# Exercise goal
Could you return each of the items below word for word, leaving out the pictures?

# Data listing
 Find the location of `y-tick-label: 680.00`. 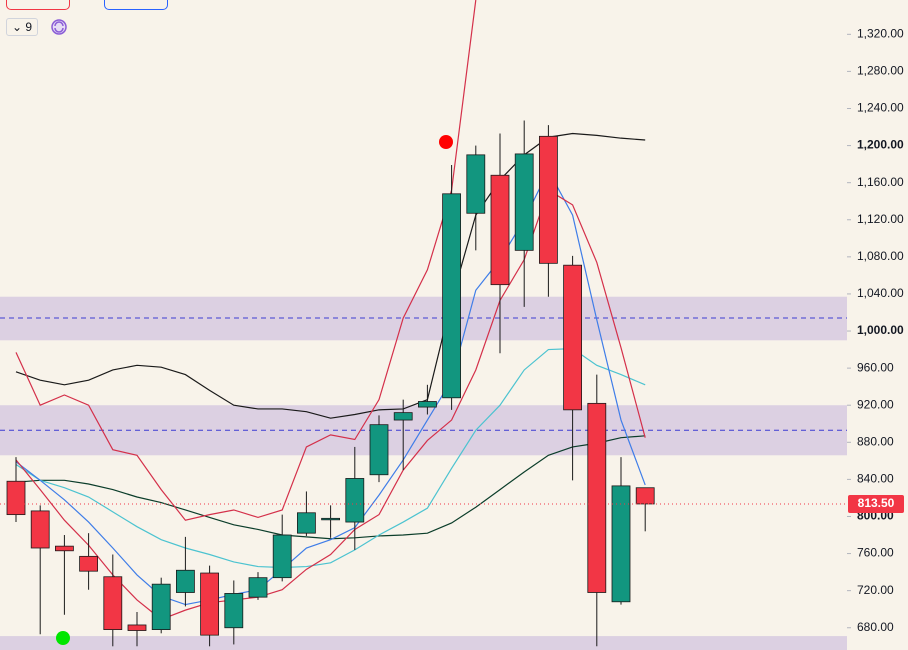

y-tick-label: 680.00 is located at coordinates (876, 627).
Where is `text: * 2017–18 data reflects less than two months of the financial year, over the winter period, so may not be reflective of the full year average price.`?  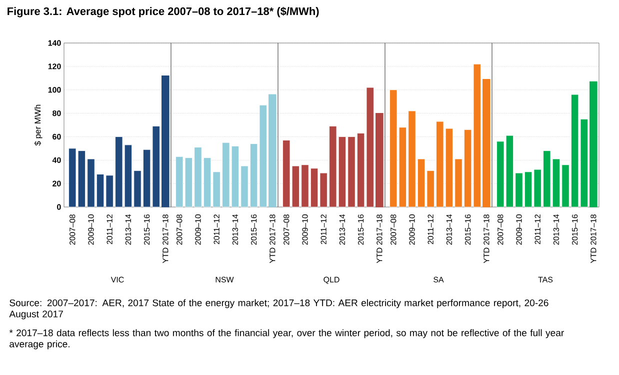
text: * 2017–18 data reflects less than two months of the financial year, over the winter period, so may not be reflective of the full year average price. is located at coordinates (286, 340).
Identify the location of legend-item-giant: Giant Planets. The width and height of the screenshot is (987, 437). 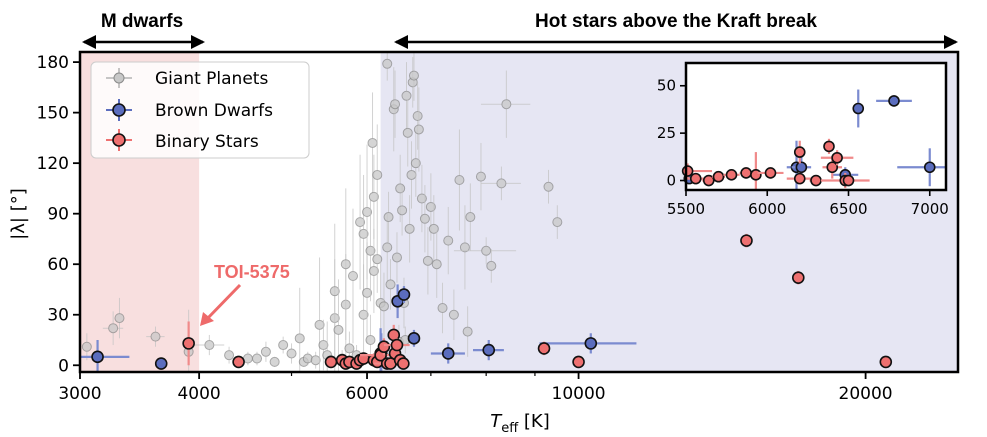
(187, 78).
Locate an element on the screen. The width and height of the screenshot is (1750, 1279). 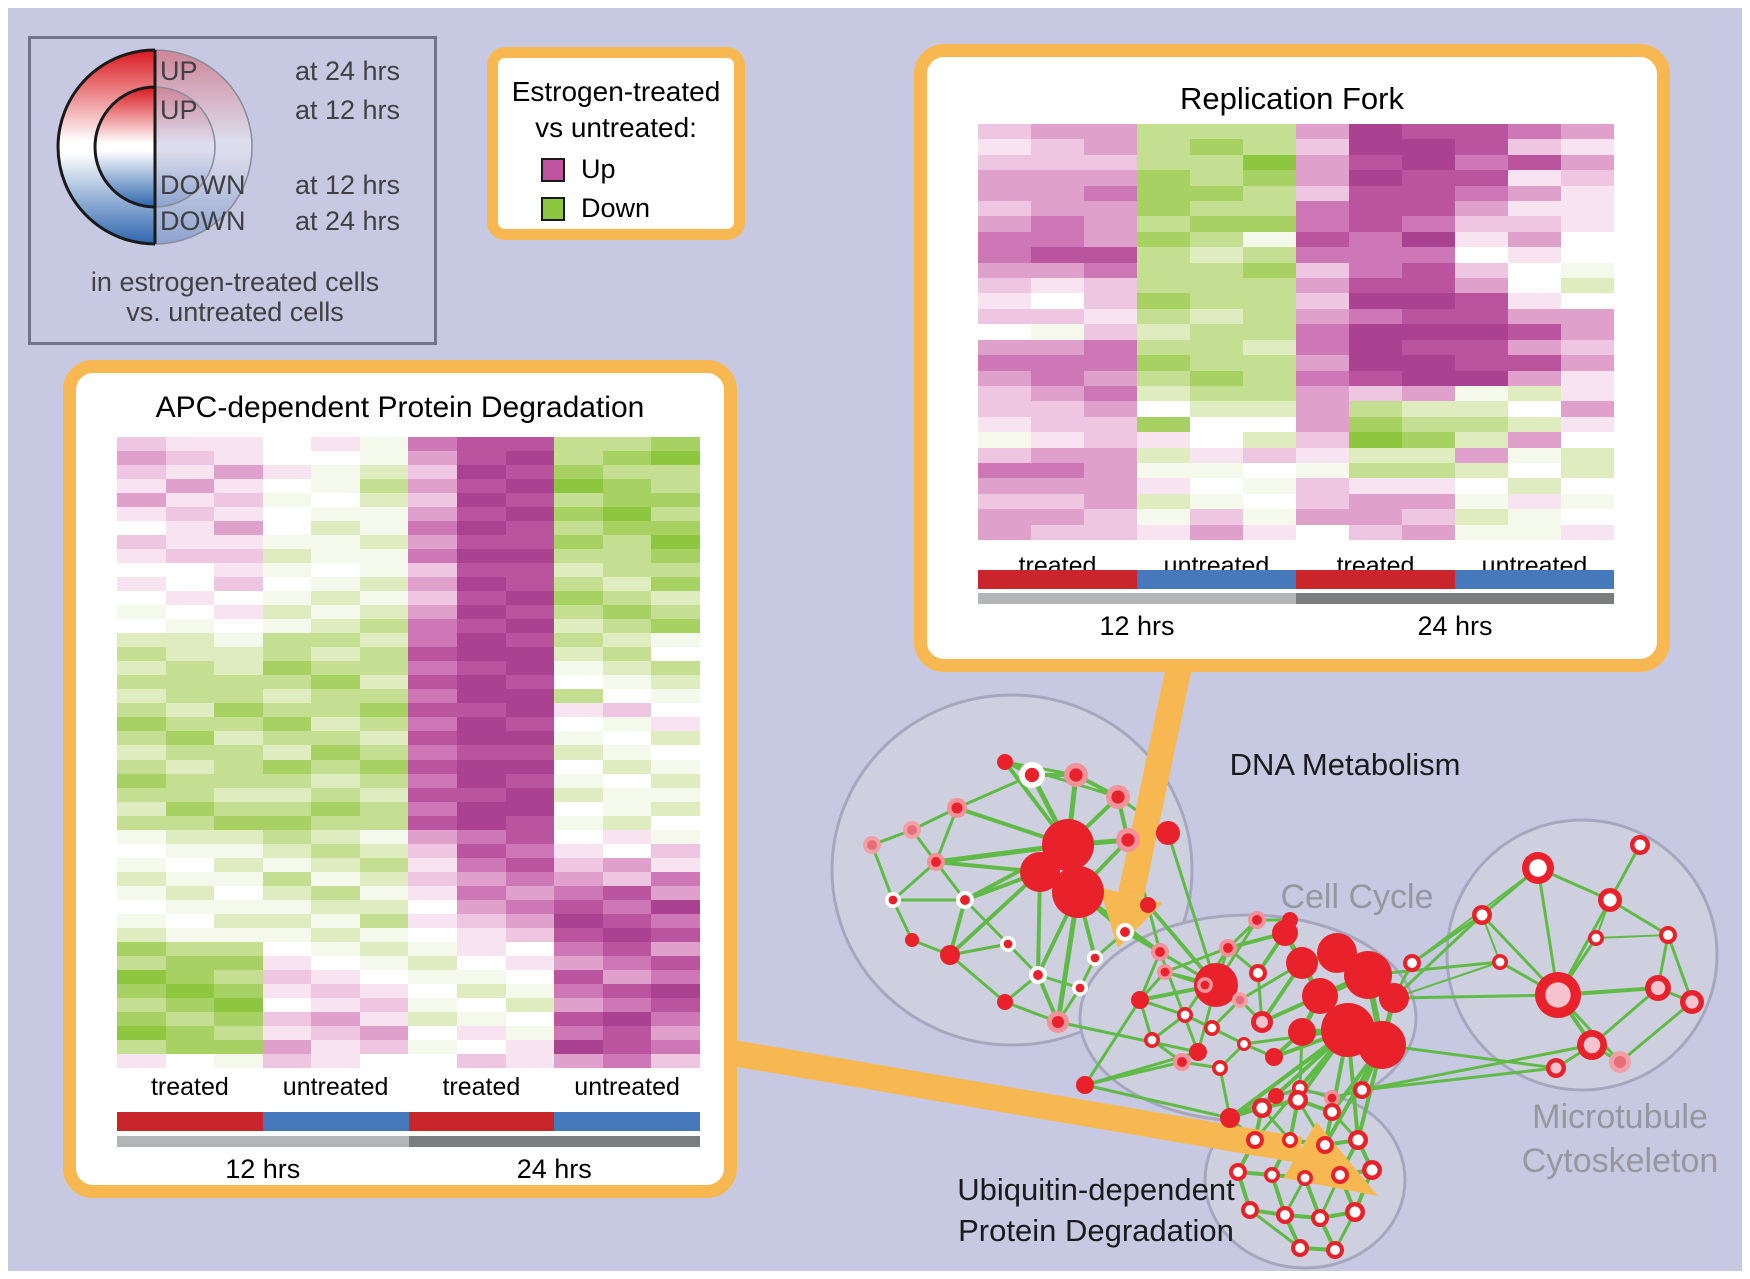
network-edge is located at coordinates (1438, 956).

# Your response
 Find the location of `y-tick-label: 680.00`. 

y-tick-label: 680.00 is located at coordinates (876, 627).
Where is `text: * 2017–18 data reflects less than two months of the financial year, over the winter period, so may not be reflective of the full year average price.`?  
text: * 2017–18 data reflects less than two months of the financial year, over the winter period, so may not be reflective of the full year average price. is located at coordinates (286, 340).
Identify the location of legend-item-giant: Giant Planets. The width and height of the screenshot is (987, 437). 
(187, 78).
Locate an element on the screen. The width and height of the screenshot is (1750, 1279). 
network-edge is located at coordinates (1438, 956).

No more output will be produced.